Nikt nikomu ust nie zamyka, ale Bruksela powiedziała właśnie głośne "sprawdzam" i wystawiła pierwszy w historii mandat za bałagan w papierach.
Zacznijmy od kwoty 120 milionów euro to dla wielu kosmos, ale dla Muska to pewnie równowartość wacików. Mimo to, że kara boli wizerunkowo, to dotyczy trzech konkretnych grzechów, które - uwaga! - nie mają nic wspólnego z cenzurą. Chodzi o robienie nas użytkowników w konia.
Grzech pierwszy i najważniejszy to jest niebieski znaczek. Pamiętacie? Kiedyś ten symbol oznaczał: to jest prawdziwy prezydent, to jest prawdziwy premier, to autentyczny dziennikarz. To był cyfrowy dowód tożsamości. A dziś? No dziś to jest po prostu paragon. Masz parę dyszek miesięcznie, kupujesz znaczek i wyglądasz wiarygodnie, nawet jak jesteś internetowym trollem. Komisja uznała, że to wprowadzanie użytkowników w błąd. To mniej więcej tak, jakby każdy mógł sobie kupić odznakę policyjną w sklepie z zabawkami i legitymować ludzi na ulicy.
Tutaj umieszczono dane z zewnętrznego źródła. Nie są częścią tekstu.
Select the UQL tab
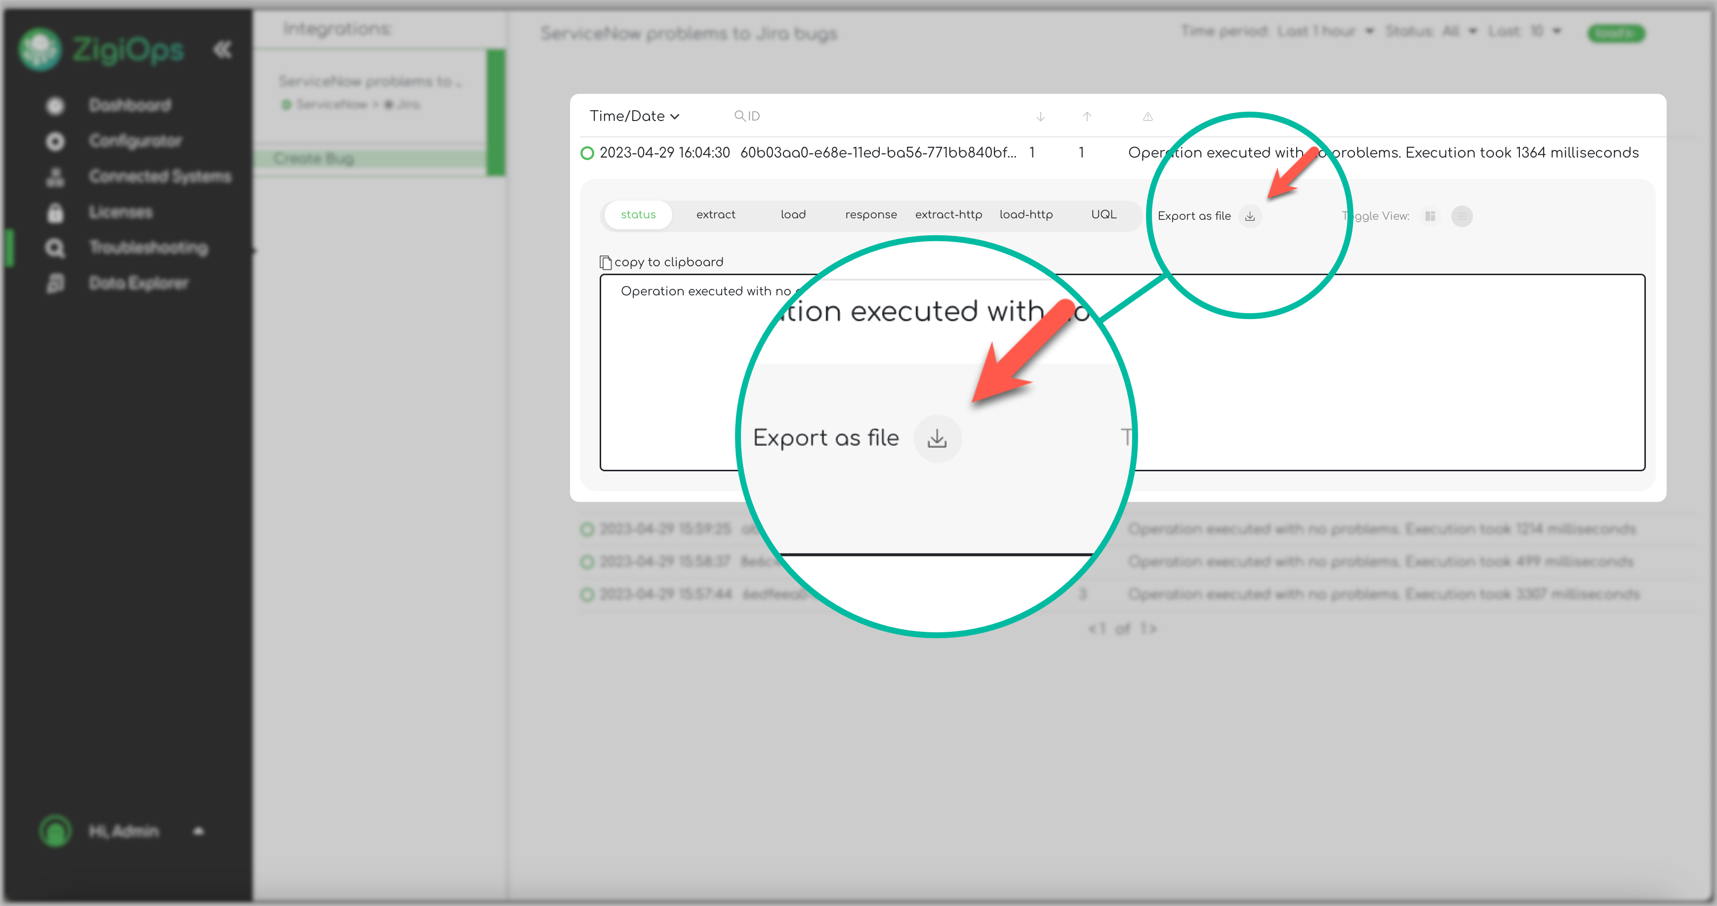Viewport: 1717px width, 906px height. [x=1103, y=215]
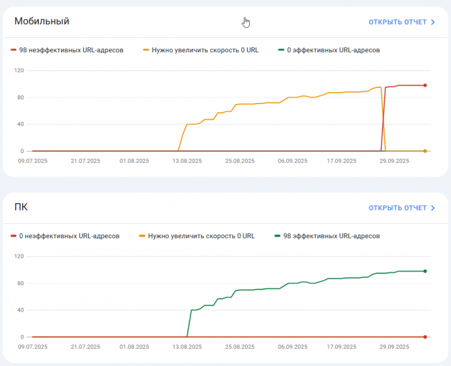Click the green legend marker in the Мобильный chart

[281, 50]
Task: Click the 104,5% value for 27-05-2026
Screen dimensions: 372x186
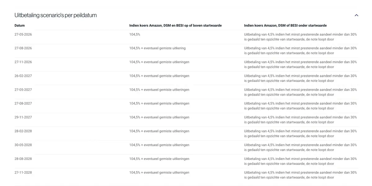Action: click(135, 34)
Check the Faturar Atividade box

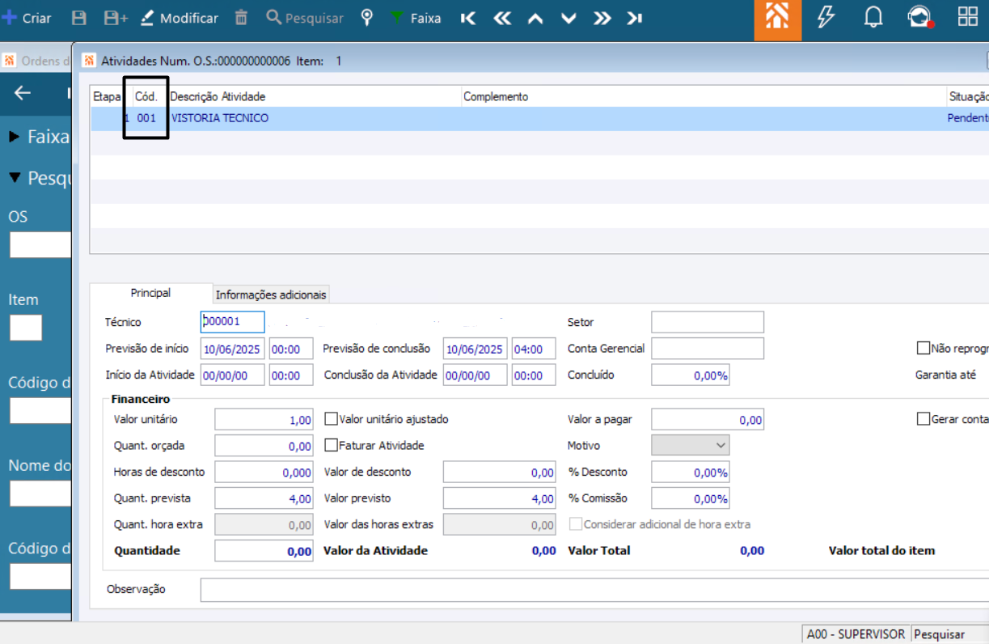(x=331, y=445)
Grzech numer dwa to czarna skrzynka. Platforma X nie pozwala naukowcom badać, co się dzieje w jej mechanizmach i ukrywa dane o reklamach politycznych. Bruksela mówi jasno: chcesz zarabiać w Europie? - musisz pokazać, co masz pod maską. Co ciekawe, w tle mamy wątek chińskiego TikToka. On też był na dywaniku, ale uniknął kary, bo grzecznie poprawił co trzeba. Musk natomiast poszedł na zwarcie. Efekt? W Stanach Zjednoczonych krzyczą o ataku na amerykańskie firmy, a Trump grozi cłami. Pamiętajmy jednak o jednym to dopiero pierwsza runda. Ta kara jest za brak przejrzystości. Kolejne postępowanie to mowę nienawiści czy nielegalne treści są w toku. Wygląda na to, że Unia chce udowodnić, że internet to nie jest Dziki Zachód, nawet jeśli jego właścicielem jest najbogatszy kowboj świata.